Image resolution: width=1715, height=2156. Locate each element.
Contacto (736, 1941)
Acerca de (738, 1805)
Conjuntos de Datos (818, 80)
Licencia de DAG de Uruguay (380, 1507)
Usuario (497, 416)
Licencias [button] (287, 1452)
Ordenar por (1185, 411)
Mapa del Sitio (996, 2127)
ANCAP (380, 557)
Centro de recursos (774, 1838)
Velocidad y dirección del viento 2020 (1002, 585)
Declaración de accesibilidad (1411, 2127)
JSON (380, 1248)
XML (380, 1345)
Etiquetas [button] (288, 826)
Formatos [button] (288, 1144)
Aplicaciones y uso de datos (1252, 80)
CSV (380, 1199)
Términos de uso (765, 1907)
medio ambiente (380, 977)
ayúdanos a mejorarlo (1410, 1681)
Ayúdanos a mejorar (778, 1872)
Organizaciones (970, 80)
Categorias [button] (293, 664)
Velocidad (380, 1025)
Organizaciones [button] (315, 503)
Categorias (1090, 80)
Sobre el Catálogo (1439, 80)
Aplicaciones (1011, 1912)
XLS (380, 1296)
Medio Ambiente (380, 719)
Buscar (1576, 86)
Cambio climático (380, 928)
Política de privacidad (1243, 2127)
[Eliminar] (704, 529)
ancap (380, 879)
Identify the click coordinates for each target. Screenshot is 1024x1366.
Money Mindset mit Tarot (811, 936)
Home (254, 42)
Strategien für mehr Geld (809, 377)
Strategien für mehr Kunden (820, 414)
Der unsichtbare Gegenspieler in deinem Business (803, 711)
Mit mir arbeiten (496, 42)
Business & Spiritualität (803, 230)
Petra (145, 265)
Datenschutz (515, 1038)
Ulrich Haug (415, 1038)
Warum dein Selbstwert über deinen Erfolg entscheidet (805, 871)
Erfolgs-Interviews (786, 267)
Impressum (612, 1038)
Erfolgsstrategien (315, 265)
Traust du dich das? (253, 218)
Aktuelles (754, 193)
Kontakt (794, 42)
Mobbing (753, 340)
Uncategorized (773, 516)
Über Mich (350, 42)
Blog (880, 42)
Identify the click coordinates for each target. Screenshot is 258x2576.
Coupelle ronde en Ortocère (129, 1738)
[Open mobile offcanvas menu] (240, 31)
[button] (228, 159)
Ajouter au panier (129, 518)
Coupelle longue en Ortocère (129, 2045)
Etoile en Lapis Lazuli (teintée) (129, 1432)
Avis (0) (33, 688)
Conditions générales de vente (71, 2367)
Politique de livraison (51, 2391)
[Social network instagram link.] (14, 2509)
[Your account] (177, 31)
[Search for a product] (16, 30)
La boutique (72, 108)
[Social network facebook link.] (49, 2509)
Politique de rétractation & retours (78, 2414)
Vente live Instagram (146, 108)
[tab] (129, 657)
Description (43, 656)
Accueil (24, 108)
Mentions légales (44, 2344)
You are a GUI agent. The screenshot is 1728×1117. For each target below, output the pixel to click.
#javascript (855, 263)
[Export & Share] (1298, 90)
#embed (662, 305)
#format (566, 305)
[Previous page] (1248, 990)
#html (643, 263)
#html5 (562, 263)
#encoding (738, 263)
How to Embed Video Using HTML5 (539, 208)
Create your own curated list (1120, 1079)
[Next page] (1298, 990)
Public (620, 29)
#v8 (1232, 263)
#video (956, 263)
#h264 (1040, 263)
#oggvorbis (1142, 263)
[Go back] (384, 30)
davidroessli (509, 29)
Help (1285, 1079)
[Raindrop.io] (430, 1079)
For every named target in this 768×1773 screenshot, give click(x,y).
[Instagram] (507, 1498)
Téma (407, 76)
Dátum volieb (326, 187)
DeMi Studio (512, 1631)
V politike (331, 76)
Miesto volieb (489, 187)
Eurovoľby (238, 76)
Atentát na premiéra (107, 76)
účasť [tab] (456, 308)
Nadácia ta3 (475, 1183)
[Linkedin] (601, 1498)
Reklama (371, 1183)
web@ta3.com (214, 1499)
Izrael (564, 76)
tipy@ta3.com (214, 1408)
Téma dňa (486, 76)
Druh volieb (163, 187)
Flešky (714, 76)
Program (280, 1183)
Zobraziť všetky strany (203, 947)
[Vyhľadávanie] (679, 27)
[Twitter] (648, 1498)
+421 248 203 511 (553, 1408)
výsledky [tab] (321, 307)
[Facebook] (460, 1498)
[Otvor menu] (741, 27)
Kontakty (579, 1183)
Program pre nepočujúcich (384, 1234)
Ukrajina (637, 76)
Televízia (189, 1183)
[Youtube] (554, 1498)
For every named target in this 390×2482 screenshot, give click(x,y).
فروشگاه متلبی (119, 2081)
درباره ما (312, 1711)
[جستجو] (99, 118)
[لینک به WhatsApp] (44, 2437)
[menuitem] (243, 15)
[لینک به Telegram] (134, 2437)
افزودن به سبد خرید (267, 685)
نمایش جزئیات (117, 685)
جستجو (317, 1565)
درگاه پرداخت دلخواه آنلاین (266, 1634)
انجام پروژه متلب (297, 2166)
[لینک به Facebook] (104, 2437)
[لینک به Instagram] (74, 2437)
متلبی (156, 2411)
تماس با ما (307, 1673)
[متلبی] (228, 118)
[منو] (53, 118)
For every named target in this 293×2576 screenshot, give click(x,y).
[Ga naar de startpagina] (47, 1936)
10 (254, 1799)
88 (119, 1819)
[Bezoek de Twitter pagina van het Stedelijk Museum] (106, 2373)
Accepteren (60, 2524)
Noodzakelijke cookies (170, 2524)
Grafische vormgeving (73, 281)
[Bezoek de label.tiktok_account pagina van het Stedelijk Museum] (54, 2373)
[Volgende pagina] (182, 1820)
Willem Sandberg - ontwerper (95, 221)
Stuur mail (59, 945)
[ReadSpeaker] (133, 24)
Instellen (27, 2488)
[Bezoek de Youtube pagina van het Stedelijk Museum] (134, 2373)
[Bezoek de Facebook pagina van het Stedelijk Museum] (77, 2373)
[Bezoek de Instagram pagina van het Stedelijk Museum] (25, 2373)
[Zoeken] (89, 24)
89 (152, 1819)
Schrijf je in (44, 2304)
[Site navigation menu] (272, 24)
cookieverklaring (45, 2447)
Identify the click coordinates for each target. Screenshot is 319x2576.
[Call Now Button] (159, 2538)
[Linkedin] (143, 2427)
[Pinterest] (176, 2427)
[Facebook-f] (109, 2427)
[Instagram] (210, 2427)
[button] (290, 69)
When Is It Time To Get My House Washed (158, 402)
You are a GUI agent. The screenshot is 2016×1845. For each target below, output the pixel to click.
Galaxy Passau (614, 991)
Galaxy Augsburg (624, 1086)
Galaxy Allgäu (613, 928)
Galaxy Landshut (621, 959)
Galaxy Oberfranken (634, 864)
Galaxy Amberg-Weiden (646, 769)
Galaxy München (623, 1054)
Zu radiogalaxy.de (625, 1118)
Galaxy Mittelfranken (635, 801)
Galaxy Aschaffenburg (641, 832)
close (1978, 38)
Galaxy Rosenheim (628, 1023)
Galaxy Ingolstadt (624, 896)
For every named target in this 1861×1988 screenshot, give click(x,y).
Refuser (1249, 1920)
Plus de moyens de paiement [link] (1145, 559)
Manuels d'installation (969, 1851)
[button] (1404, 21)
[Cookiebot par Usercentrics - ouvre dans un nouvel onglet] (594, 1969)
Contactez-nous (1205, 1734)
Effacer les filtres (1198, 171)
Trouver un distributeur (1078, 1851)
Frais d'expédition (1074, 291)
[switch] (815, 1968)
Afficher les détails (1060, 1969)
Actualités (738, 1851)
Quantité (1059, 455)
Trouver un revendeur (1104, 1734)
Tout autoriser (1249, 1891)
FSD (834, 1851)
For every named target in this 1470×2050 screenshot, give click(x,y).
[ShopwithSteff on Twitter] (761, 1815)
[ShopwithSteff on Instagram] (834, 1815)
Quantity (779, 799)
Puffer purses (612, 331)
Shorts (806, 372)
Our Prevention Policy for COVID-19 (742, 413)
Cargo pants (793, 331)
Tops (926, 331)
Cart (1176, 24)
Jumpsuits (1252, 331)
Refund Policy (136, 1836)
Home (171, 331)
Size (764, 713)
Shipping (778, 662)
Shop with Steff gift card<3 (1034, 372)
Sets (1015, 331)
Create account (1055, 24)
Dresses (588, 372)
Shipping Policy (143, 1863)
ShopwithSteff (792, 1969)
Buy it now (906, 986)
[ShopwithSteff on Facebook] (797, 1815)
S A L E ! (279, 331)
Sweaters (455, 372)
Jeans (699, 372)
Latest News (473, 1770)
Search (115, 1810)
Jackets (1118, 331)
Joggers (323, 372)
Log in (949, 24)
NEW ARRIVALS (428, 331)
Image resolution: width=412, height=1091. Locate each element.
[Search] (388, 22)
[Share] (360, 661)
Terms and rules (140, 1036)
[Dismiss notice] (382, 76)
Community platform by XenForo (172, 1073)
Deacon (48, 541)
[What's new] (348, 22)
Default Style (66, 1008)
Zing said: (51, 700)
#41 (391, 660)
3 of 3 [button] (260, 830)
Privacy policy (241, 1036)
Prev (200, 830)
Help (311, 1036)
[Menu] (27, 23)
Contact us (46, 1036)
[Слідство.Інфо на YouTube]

What you should do: Can you repeat, word for word, every line above from the one containing "[Raindrop.io] (430, 1079)" down to the one containing "účasť [tab] (456, 308)", including both?

Your response:
[Raindrop.io] (430, 1079)
For every named target in this 768×1773 screenshot, give click(x,y).
[Instagram] (507, 1498)
Téma (407, 76)
Dátum volieb (326, 187)
DeMi Studio (512, 1631)
V politike (331, 76)
Miesto volieb (489, 187)
Eurovoľby (238, 76)
Atentát na premiéra (107, 76)
účasť [tab] (456, 308)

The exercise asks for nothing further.